В рулевой рубке рядом с морской картой стоит поднос с завтраком и кофе. Даже на картофельном поле жизнь идет по компасу и по законам моря, с каждым часом эта жизнь становится все напряженнее. Лед давит на нас, корабль кряхтит и постанывает. Гул самолета мы слышим на следующее утро, когда все вязнет в неподвижном тумане. Боковые двери на оба крыла капитанского мостика распахнуты настежь, усилитель радиотелефона включен на полную мощность; напряженно прислушиваясь, замираем на своих местах. Гул самолета приближается, удаляется, снова приближается, сгущаясь прямо над нашими головами. "Не вижу, не вижу",- четко и ясно доносится из динамика, как будто с нами говорят отсюда же, с корабля, да они и на самом деле совсем близко от нас, всего в каких-нибудь пятидесяти метрах. {87} Пятьдесят метров длины - смехотворно мало, пятьдесят метров высоты фатально много: это совсем иной мир, в который нет мостов. Самолет ледовой разведки возвращается на Диксон, так и не сбросив нам кальку ледовой карты.

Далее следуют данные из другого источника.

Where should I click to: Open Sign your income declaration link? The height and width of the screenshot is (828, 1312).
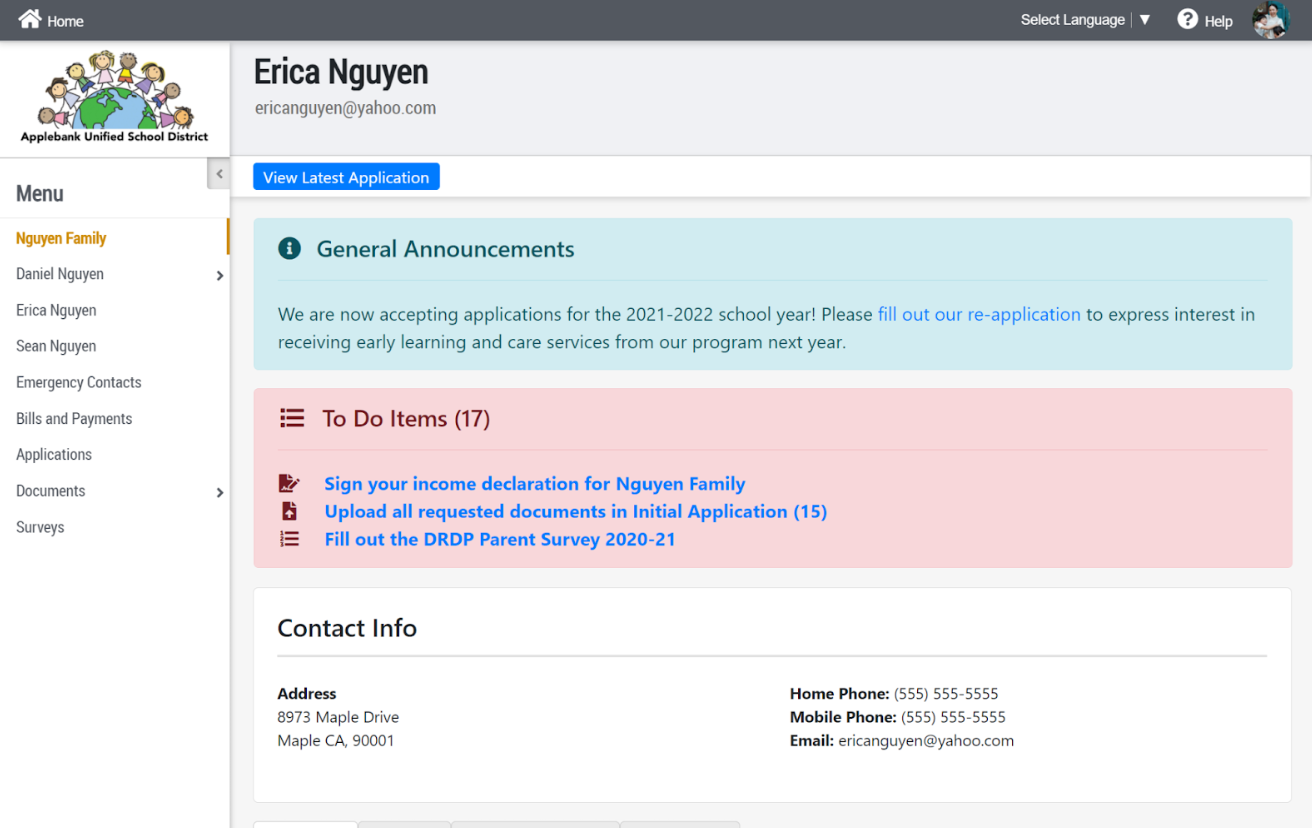click(535, 483)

Все это повседневная рутина. Мы прекрасно знаем, что сегодня вечером, или завтра утром, или завтра вечером самолет вернется и вымпел вместе с ледовой картой упадет точно на палубу "Мелехова". Больше того: мы знаем, что в Москве, на Диксоне и в Таллине перед огромными морскими картами сейчас стоят моряки с карандашом и ластиком в руках и, приподнимаясь на носки, отмечают наши координаты на сегодняшнее утро, и делают это куда точнее, чем я мог бы здесь описать. Вечером жена поднимет телефонную трубку, наберет номер таллинского пригорода Меривялья, и ей ответит легендарный радист, фамилия которого звучит как название экзотического фрукта и которого большинство членов семей моряков никогда не видели в глаза, зато не раз слышали по телефону его успокаивающий голос. На этот раз Манго сообщит: 75 градусов 25 минут северной широты, 84 градуса 49 минут восточной долготы. Я не знаю, успокоили ли ее эти цифры, дали ли они ей ответ на все вопросы и сомнения, но листок из блокнота, на котором они отмечены, вернувшись домой, я найду на письменном столе. Точно такая же страничка с этими же самыми цифрами лежит сейчас перед Валерием Лосевым, а сам он с синим карандашом в руках сидит за своим складным столиком, прижавшись лбом к стеклу блистера, выпуклого иллюминатора самолета, и его рука вслепую наносит все новые, более точные линии на большую морскую карту, в то время как его зоркий глаз ледового разведчика неустанно выискивает даже самые крохотные просветы в покрывающем сегодня большую часть Карского моря молочном тумане, в котором увяз вместе со всем караваном и предпоследний корабль, и появившийся на правом крыле мостика человек, все еще прислушивающийся к едва уловимому рокоту удаляющегося самолета, не подозревая, что тонкая паутина судьбы уже соткана.